• _Directions_: A verbatim copy of each record is required.

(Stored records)

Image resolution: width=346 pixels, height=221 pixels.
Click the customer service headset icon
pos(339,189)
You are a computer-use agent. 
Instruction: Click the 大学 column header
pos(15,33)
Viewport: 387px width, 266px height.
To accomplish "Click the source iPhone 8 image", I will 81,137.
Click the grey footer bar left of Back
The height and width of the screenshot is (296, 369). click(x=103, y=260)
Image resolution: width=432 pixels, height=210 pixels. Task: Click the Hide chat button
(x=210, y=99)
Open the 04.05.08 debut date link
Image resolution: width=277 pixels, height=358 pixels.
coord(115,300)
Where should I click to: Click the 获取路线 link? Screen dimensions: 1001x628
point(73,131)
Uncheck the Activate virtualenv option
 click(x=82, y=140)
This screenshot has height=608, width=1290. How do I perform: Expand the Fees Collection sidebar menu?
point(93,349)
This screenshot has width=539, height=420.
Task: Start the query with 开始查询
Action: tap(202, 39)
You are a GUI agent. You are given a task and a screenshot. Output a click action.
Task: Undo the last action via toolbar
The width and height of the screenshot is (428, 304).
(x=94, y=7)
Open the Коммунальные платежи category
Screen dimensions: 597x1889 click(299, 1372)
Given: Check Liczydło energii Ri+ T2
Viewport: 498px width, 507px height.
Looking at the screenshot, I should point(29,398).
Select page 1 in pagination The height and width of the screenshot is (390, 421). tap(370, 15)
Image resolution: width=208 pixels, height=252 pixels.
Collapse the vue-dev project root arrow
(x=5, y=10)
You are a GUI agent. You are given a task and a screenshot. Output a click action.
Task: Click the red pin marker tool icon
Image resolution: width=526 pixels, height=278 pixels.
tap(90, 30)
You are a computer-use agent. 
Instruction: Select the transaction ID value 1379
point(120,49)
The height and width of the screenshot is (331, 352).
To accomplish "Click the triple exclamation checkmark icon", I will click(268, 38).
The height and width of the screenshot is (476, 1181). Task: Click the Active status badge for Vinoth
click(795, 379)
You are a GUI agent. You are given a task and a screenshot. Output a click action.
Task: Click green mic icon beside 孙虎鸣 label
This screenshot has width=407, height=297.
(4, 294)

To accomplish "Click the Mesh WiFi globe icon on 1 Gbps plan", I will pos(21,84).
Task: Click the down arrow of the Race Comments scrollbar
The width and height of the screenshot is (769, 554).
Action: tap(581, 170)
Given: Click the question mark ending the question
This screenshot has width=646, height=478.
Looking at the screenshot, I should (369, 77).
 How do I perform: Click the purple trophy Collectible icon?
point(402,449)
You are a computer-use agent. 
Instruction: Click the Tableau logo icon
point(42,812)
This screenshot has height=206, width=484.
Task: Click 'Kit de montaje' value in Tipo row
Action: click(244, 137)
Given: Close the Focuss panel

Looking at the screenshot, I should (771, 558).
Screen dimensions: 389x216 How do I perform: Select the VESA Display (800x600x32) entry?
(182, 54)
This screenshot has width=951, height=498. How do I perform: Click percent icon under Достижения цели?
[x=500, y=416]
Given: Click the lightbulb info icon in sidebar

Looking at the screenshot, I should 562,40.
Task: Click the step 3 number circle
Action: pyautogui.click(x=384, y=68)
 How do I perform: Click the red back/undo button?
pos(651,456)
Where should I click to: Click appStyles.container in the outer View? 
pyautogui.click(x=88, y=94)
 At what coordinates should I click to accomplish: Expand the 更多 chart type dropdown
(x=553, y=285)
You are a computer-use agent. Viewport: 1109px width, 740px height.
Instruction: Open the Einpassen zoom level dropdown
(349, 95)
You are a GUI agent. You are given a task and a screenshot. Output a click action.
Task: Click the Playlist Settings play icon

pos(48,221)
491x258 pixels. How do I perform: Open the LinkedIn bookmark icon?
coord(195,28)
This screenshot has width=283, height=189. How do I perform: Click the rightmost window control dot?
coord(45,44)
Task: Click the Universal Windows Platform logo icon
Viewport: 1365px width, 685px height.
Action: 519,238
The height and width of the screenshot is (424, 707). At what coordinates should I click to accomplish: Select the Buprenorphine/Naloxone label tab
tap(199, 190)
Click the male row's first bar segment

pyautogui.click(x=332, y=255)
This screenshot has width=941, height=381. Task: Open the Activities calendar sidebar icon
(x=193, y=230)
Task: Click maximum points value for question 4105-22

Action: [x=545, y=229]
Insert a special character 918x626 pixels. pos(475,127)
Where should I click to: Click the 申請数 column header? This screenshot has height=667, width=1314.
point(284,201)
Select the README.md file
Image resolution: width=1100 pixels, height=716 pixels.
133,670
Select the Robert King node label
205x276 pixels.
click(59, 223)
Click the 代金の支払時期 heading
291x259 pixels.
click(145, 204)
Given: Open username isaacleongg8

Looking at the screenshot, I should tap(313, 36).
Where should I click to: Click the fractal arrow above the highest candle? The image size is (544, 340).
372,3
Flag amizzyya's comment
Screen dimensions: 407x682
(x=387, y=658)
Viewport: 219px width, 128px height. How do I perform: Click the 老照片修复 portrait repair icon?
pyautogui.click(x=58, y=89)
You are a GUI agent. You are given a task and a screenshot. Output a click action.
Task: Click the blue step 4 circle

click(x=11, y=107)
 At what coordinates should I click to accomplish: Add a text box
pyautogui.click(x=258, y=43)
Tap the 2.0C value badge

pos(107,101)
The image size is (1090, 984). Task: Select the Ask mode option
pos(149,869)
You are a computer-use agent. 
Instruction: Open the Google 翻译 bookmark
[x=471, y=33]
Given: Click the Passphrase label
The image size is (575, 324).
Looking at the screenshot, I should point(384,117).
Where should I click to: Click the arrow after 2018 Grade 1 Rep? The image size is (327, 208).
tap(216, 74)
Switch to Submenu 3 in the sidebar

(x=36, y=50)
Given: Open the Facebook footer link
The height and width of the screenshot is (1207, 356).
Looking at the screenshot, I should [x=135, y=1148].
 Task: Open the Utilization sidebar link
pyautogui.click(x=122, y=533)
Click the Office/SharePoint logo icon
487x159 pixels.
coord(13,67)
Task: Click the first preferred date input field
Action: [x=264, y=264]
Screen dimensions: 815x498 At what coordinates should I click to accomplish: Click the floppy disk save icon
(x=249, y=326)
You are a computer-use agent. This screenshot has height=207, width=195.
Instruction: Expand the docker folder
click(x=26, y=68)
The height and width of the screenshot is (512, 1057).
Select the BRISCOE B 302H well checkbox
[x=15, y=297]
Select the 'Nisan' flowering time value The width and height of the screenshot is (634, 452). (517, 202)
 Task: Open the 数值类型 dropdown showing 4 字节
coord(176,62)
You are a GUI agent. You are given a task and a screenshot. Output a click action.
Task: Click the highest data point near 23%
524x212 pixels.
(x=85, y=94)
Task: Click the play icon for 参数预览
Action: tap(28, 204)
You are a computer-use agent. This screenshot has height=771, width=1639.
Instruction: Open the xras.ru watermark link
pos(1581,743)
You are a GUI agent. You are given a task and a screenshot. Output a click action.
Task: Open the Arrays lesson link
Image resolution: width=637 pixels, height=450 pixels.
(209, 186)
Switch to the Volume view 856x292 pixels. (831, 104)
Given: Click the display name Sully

• _Written response_:
Image resolution: width=346 pixels, height=221 pixels.
Click the customer service headset icon
pos(339,189)
You are a computer-use agent. 
Instruction: Click the 大学 column header
pos(15,33)
Viewport: 387px width, 266px height.
To accomplish "Click the source iPhone 8 image", I will 81,137.
Click the grey footer bar left of Back
The height and width of the screenshot is (296, 369). click(x=103, y=260)
Image resolution: width=432 pixels, height=210 pixels. Task: Click the Hide chat button
(x=210, y=99)
Open the 04.05.08 debut date link
Image resolution: width=277 pixels, height=358 pixels.
coord(115,300)
Where should I click to: Click the 获取路线 link? Screen dimensions: 1001x628
point(73,131)
Uncheck the Activate virtualenv option
 click(x=82, y=140)
This screenshot has height=608, width=1290. How do I perform: Expand the Fees Collection sidebar menu?
point(93,349)
This screenshot has width=539, height=420.
Task: Start the query with 开始查询
Action: tap(202, 39)
You are a GUI agent. You are given a task and a screenshot. Output a click action.
Task: Undo the last action via toolbar
The width and height of the screenshot is (428, 304).
(x=94, y=7)
Open the Коммунальные платежи category
Screen dimensions: 597x1889 click(299, 1372)
Given: Check Liczydło energii Ri+ T2
Viewport: 498px width, 507px height.
Looking at the screenshot, I should point(29,398).
Select page 1 in pagination The height and width of the screenshot is (390, 421). tap(370, 15)
Image resolution: width=208 pixels, height=252 pixels.
Collapse the vue-dev project root arrow
(x=5, y=10)
You are a GUI agent. You are given a task and a screenshot. Output a click action.
Task: Click the red pin marker tool icon
Image resolution: width=526 pixels, height=278 pixels.
tap(90, 30)
You are a computer-use agent. 
Instruction: Select the transaction ID value 1379
point(120,49)
The height and width of the screenshot is (331, 352).
To accomplish "Click the triple exclamation checkmark icon", I will click(268, 38).
The height and width of the screenshot is (476, 1181). Task: Click the Active status badge for Vinoth
click(795, 379)
You are a GUI agent. You are given a task and a screenshot. Output a click action.
Task: Click green mic icon beside 孙虎鸣 label
This screenshot has width=407, height=297.
(4, 294)

To accomplish "Click the Mesh WiFi globe icon on 1 Gbps plan", I will pos(21,84).
Task: Click the down arrow of the Race Comments scrollbar
The width and height of the screenshot is (769, 554).
Action: tap(581, 170)
Given: Click the question mark ending the question
This screenshot has width=646, height=478.
Looking at the screenshot, I should (369, 77).
 How do I perform: Click the purple trophy Collectible icon?
point(402,449)
You are a computer-use agent. 
Instruction: Click the Tableau logo icon
point(42,812)
This screenshot has height=206, width=484.
Task: Click 'Kit de montaje' value in Tipo row
Action: click(244, 137)
Given: Close the Focuss panel

Looking at the screenshot, I should (771, 558).
Screen dimensions: 389x216 How do I perform: Select the VESA Display (800x600x32) entry?
(182, 54)
This screenshot has width=951, height=498. How do I perform: Click percent icon under Достижения цели?
[x=500, y=416]
Given: Click the lightbulb info icon in sidebar

Looking at the screenshot, I should 562,40.
Task: Click the step 3 number circle
Action: pyautogui.click(x=384, y=68)
 How do I perform: Click the red back/undo button?
pos(651,456)
Where should I click to: Click appStyles.container in the outer View? 
pyautogui.click(x=88, y=94)
 At what coordinates should I click to accomplish: Expand the 更多 chart type dropdown
(x=553, y=285)
You are a computer-use agent. Viewport: 1109px width, 740px height.
Instruction: Open the Einpassen zoom level dropdown
(349, 95)
You are a GUI agent. You are given a task and a screenshot. Output a click action.
Task: Click the Playlist Settings play icon

pos(48,221)
491x258 pixels. How do I perform: Open the LinkedIn bookmark icon?
coord(195,28)
This screenshot has width=283, height=189. How do I perform: Click the rightmost window control dot?
coord(45,44)
Task: Click the Universal Windows Platform logo icon
Viewport: 1365px width, 685px height.
Action: 519,238
The height and width of the screenshot is (424, 707). At what coordinates should I click to accomplish: Select the Buprenorphine/Naloxone label tab
tap(199, 190)
Click the male row's first bar segment

pyautogui.click(x=332, y=255)
This screenshot has width=941, height=381. Task: Open the Activities calendar sidebar icon
(x=193, y=230)
Task: Click maximum points value for question 4105-22

Action: [x=545, y=229]
Insert a special character 918x626 pixels. pos(475,127)
Where should I click to: Click the 申請数 column header? This screenshot has height=667, width=1314.
point(284,201)
Select the README.md file
Image resolution: width=1100 pixels, height=716 pixels.
133,670
Select the Robert King node label
205x276 pixels.
click(59, 223)
Click the 代金の支払時期 heading
291x259 pixels.
click(145, 204)
Given: Open username isaacleongg8

Looking at the screenshot, I should tap(313, 36).
Where should I click to: Click the fractal arrow above the highest candle? The image size is (544, 340).
372,3
Flag amizzyya's comment
Screen dimensions: 407x682
(x=387, y=658)
Viewport: 219px width, 128px height. How do I perform: Click the 老照片修复 portrait repair icon?
pyautogui.click(x=58, y=89)
You are a GUI agent. You are given a task and a screenshot. Output a click action.
Task: Click the blue step 4 circle

click(x=11, y=107)
 At what coordinates should I click to accomplish: Add a text box
pyautogui.click(x=258, y=43)
Tap the 2.0C value badge

pos(107,101)
The image size is (1090, 984). Task: Select the Ask mode option
pos(149,869)
You are a computer-use agent. 
Instruction: Open the Google 翻译 bookmark
[x=471, y=33]
Given: Click the Passphrase label
The image size is (575, 324).
Looking at the screenshot, I should point(384,117).
Where should I click to: Click the arrow after 2018 Grade 1 Rep? The image size is (327, 208).
tap(216, 74)
Switch to Submenu 3 in the sidebar

(x=36, y=50)
Given: Open the Facebook footer link
The height and width of the screenshot is (1207, 356).
Looking at the screenshot, I should [x=135, y=1148].
 Task: Open the Utilization sidebar link
pyautogui.click(x=122, y=533)
Click the Office/SharePoint logo icon
487x159 pixels.
coord(13,67)
Task: Click the first preferred date input field
Action: [x=264, y=264]
Screen dimensions: 815x498 At what coordinates should I click to accomplish: Click the floppy disk save icon
(x=249, y=326)
You are a computer-use agent. This screenshot has height=207, width=195.
Instruction: Expand the docker folder
click(x=26, y=68)
The height and width of the screenshot is (512, 1057).
Select the BRISCOE B 302H well checkbox
[x=15, y=297]
Select the 'Nisan' flowering time value The width and height of the screenshot is (634, 452). (517, 202)
 Task: Open the 数值类型 dropdown showing 4 字节
coord(176,62)
You are a GUI agent. You are given a task and a screenshot. Output a click action.
Task: Click the highest data point near 23%
524x212 pixels.
(x=85, y=94)
Task: Click the play icon for 参数预览
Action: tap(28, 204)
You are a computer-use agent. This screenshot has height=771, width=1639.
Instruction: Open the xras.ru watermark link
pos(1581,743)
You are a GUI agent. You are given a task and a screenshot. Output a click action.
Task: Open the Arrays lesson link
Image resolution: width=637 pixels, height=450 pixels.
(209, 186)
Switch to the Volume view 856x292 pixels. (831, 104)
Given: Click the display name Sully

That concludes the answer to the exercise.